5. Exercise regularly. Research has shown exercise can stimulate the human brain’s ability to maintain old network connections and make new ones, which are vital to healthy cognition.
5 Brain Foods
Nuts and seeds, like almonds, peanuts and sunflower seeds, are packed with vitamin E, which keeps the brain and heart healthy. Higher levels of vitamin E have been linked with lower levels of cognitive decline as you get older.
Animal studies have found a link between blueberries and age-related conditions such as Alzheimer’s disease or dementia. It has been shown to improve motor skills, learning capacity, memory and focus.
Avocados are loaded with monounsaturated fats, which promote a healthy blood flow and a healthy brain.
Fish like salmon, sardines and herring are rich in omega-3 fatty acids, which give the brain a boost. Fish has been linked to improved memory and focus.
Green leafy vegetables
Studies have found a diet rich in vegetables, especially green leafy ones and cruciferous vegetables like broccoli, is associated with a reduced rate of cognitive decline.
Advances in Autism
Dr. McLean Bolton is heavily invested in trying to figure out exactly which parts of the brain circuits are malfunctioning. As the group research leader in disorders of neural circuit function at Max Planck, Bolton is particularly interested in autism.
Social impairment, communication difficulty and restricted repetitive behaviors can manifest in a person with autism. A person with autism could also have trouble with emotions. In some studies the amygdala, the portion of the brain that is responsible for emotional response and fear, was found to be transiently enlarged during development in some autistic patients. So Bolton has hypothesized that part of the problem with autism could rest in the amygdala. Bolton’s team studied mice that have the same mutation as human genes associated with autism.
•Excitatory synapses in the amygdala are stronger in mice who carry a mutation associated with human autism, which could make the mouse (or human) more fearful.
•To perhaps compensate for this excitation, there was an increased connectivity of inhibition in the amygdala.
Exploring Brain Disorders
Breakthroughs in Epilepsy Research
Epilepsy is an incurable neurological disorder that disturbs nerve cell activity in the brain, causing seizures. And the medications that currently exist only help 70 percent of patients.

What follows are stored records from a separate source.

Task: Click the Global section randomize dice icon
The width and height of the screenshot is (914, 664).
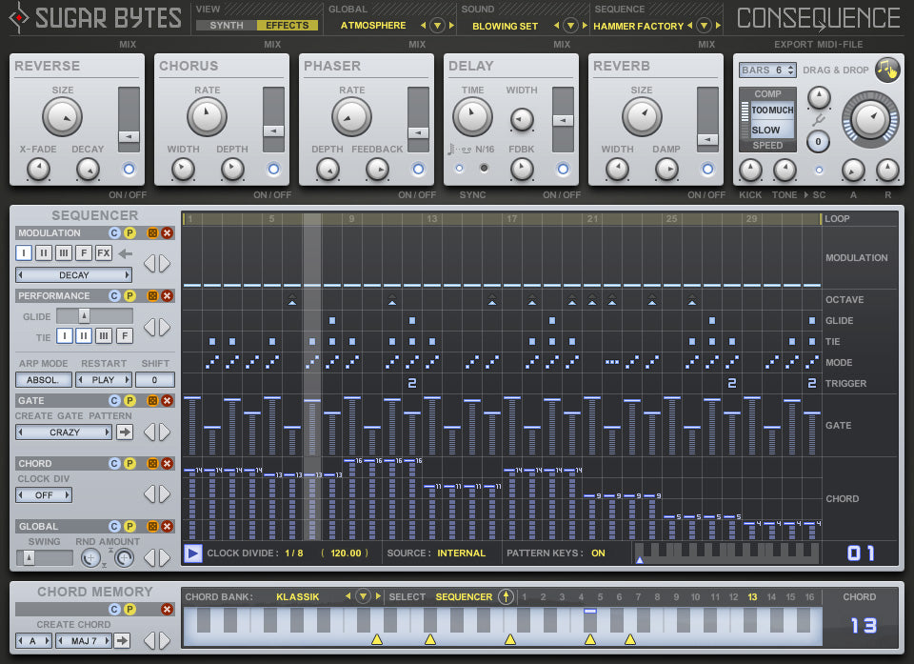Action: [x=150, y=527]
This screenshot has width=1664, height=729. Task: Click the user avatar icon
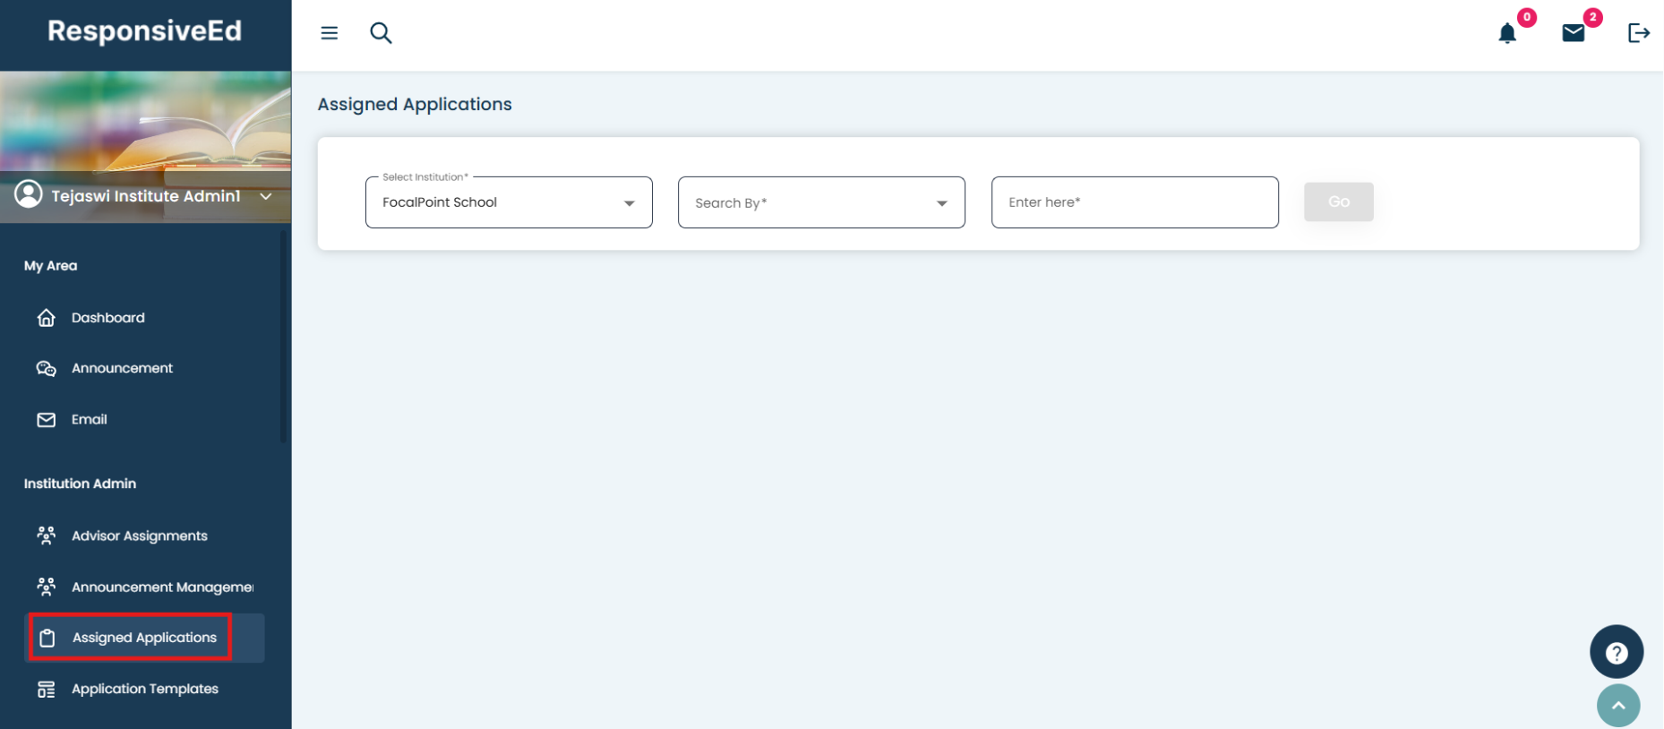pos(29,194)
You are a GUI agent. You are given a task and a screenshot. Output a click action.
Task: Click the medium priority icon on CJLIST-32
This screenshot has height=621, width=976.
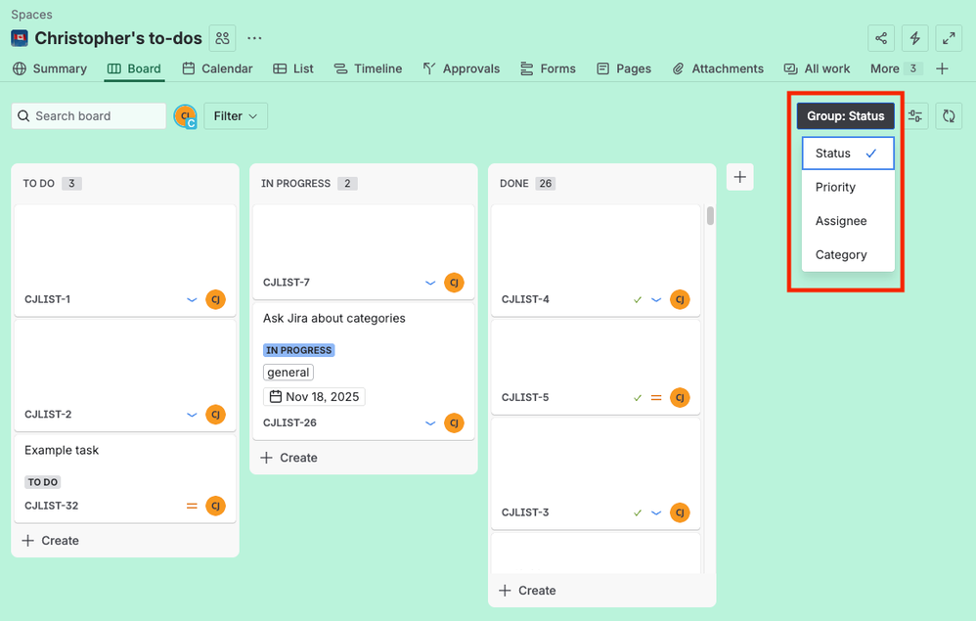pos(192,506)
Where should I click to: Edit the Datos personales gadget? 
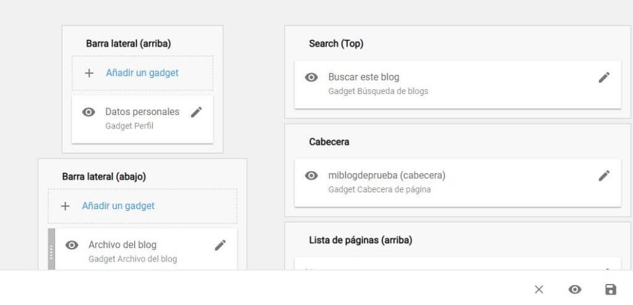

But Dr. Hiroki Taniguchi is hoping to change that.
Max Planck is on the brink of understanding the role of inhibitory cells in brain disorders. Taniguchi is peeling back the layers of a scientific theory, and focusing on chandelier cells as the missing link that causes epilepsy.
Powerful inhibitory neurons, chandelier cells have a crucial role in controlling the firing of certain excitatory neurons in the brain. Incredibly powerful, just one chandelier cell can control and coordinate the firing of hundreds of excitatory cells around it.
According to Taniguchi, researchers have found that a common denominator among epileptic patients happens to be the loss of these chandelier cells, and therefore a deficiency in the control of excitatory neuron firing.
For years scientists have been hypothesizing that an imbalance between excitatory and inhibitory neurons could be the cause of epileptic disorder. But when trying to find these chandelier cells to study them further, Taniguchi says scientists were subject to trial and error. They were injecting a dye into neurons, which left the process of locating chandelier cells up to chance.
Now, thanks to Taniguchi’s research, science has taken a step forward. Taniguchi found the origin of where chandelier cells are born during development.
“We are now able to label and manipulate chandelier cells, and specifically test their function in model mice in a reliable way,” Taniguchi says.
If transplanting these powerful inhibitory neurons into epilepsy patients works, the super active cells within an epileptic patient may be tamed and a cure may even be uncovered.